No mesmo sentido se pronunciou João Barroso da Fonte, responsável pela editora Cidade Berço, de Guimarães, que nasceu em 1998 "para dar voz aos poetas e trovadores populares e aos Autores que estão fora dos grandes centros".

"A editora é familiar - composta por mim e por dois filhos licenciados que não arranjaram colocação - e publicamos entre 15 e 18 livros por ano, com tiragens que variam dos 500 aos mil exemplares na área da poesia, história local, contos, romances, teses e monografias" - explicou.

Barroso da Fonte considera o seu trabalho "mecenato cultural, pois as obras ficam quase ao preço de custo" e assegurou à Lusa que avisa sempre os Autores que o contactam de que "não têm nada a perder em tentar uma editora tradicional antes de se decidirem a pagar a publicação do trabalho".

"Na Cidade Berço não me sugeriram que tentasse publicar sem pagar noutras editoras mas, mesmo que o fizessem, não servia de muito, pois eu já contactara a Relógio d`Água e a Afrontamento e não obtivera respostas nem a devolução dos originais, o que foi muito desagradável", revelou Conceição Tomé, de 39 anos e com duas obras publicadas na editora de Guimarães.

Esta professora de Português/Francês, que já lançou "As Pequenas Coisas" (romance, 2000) e "Histórias Enluaradas" (novelas, 2002), disse à Lusa que o primeiro livro, quase com 400 páginas e uma tiragem de mil cópias, lhe custou "mil e poucos contos, já com a distribuição incluída".

Com três anos e meio de existência e 80 livros publicados, na sua maioria edições de Autor, a Folheto, de Leiria, afirma que procede a um estudo de mercado para que quem escreve tenha noção dos riscos antes de avançar mas não investe nem nos seus Autores mais regulares, como a Lusa apurou.

"Há Autores que têm sido muito bem sucedidos através do pagamento das edições" - afiançou Adélio Amaro, da Folheto, indicando o escritor Rui Matos - "que já tem um livro em terceira edição e dois que vão em segunda edição".
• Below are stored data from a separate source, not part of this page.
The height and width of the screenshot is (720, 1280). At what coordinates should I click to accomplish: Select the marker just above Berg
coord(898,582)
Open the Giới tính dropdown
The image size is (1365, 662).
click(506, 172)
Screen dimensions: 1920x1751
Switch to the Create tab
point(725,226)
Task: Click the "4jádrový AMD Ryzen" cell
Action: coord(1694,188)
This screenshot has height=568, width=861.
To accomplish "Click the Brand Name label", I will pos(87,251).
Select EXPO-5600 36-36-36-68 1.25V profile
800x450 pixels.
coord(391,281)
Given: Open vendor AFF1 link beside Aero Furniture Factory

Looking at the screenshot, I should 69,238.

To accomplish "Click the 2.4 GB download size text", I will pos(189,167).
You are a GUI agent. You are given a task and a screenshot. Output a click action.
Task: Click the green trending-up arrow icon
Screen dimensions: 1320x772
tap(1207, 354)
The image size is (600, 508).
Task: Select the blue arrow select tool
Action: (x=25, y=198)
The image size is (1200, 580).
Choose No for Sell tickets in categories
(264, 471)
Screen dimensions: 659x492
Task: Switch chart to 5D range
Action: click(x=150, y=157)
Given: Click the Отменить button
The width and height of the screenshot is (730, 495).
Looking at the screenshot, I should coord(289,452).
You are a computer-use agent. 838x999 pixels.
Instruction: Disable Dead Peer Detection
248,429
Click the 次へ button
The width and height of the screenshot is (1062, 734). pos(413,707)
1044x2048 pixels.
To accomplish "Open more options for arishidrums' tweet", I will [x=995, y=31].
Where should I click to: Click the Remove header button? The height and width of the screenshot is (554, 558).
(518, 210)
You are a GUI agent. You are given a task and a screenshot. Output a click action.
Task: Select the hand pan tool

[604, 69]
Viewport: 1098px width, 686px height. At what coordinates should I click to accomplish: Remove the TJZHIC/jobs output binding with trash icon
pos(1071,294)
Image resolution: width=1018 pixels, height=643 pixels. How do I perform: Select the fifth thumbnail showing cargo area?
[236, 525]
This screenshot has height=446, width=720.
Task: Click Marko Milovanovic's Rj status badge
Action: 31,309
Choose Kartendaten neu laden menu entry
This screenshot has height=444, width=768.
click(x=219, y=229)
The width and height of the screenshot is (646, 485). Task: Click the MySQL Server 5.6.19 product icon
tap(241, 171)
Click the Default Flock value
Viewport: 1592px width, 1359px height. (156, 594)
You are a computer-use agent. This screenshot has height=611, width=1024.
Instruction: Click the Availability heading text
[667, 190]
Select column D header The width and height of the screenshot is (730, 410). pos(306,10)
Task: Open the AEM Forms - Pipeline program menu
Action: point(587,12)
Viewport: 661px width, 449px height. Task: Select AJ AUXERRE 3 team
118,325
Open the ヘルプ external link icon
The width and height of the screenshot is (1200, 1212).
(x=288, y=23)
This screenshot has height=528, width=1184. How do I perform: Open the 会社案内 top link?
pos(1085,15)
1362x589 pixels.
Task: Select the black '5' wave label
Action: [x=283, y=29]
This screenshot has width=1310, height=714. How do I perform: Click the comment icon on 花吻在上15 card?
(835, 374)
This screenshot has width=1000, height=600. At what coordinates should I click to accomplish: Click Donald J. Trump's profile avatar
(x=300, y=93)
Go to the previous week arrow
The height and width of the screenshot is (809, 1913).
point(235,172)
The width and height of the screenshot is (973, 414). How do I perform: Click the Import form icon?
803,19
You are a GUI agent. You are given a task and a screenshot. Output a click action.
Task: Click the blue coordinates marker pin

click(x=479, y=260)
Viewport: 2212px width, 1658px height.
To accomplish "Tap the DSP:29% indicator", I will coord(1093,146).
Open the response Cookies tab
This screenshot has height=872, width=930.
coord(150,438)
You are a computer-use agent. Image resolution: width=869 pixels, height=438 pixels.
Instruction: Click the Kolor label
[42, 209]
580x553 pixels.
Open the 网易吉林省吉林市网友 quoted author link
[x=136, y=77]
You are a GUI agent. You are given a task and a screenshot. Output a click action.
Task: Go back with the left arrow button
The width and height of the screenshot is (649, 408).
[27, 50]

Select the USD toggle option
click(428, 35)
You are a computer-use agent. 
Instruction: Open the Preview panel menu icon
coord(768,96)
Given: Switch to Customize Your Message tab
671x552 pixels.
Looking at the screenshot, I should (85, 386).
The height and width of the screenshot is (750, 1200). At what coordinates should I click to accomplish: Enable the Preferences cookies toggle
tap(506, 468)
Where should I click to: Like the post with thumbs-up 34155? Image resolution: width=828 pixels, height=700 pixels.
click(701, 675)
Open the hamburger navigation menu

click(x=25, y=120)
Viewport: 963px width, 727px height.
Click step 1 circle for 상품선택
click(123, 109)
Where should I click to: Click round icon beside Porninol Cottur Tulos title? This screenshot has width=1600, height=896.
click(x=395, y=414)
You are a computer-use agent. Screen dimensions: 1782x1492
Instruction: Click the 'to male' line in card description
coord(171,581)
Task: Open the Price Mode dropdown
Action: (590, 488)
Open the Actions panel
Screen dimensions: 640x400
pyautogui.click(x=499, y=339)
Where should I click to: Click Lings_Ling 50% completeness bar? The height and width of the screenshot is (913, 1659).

Questionado pela Lusa se, face a este êxito, não faria sentido a editora passar a custear as obras do Autor, Adélio Amaro assegurou que "ele agora prefere manter-se neste regime, pois todo o lucro da edição é dele, em vez de receber só os 10 por cento de direitos das edições tradicionais".

Uma história muito diferente contou o escritor, que é professor de Educação Física no Instituto Politécnico de Leiria.

"Pago as edições porque nunca tive nenhuma proposta - da Folheto ou de outra editora - para publicar em condições normais, porque se surgisse essa possibilidade é claro que aceitava, já que era mais vantajoso do que ter de ser eu a avançar com o dinheiro para a gráfica" - esclareceu o docente.

"Nunca vendo o suficiente para fazer lucro mas tento não sair prejudicado pois, quando começar a perder dinheiro, deixo de publicar", revelou também o Autor, que tem sete livros com o selo da Folheto, incluindo a série infantil "As Aventuras de Rafa".

Reforçando a surpresa perante o argumento da sua editora, Rui Matos deixou uma questão no ar: "Se pagar as edições fosse uma prática assim tão boa, não havia ninguém a publicar livros nos moldes tradicionais, pois não?"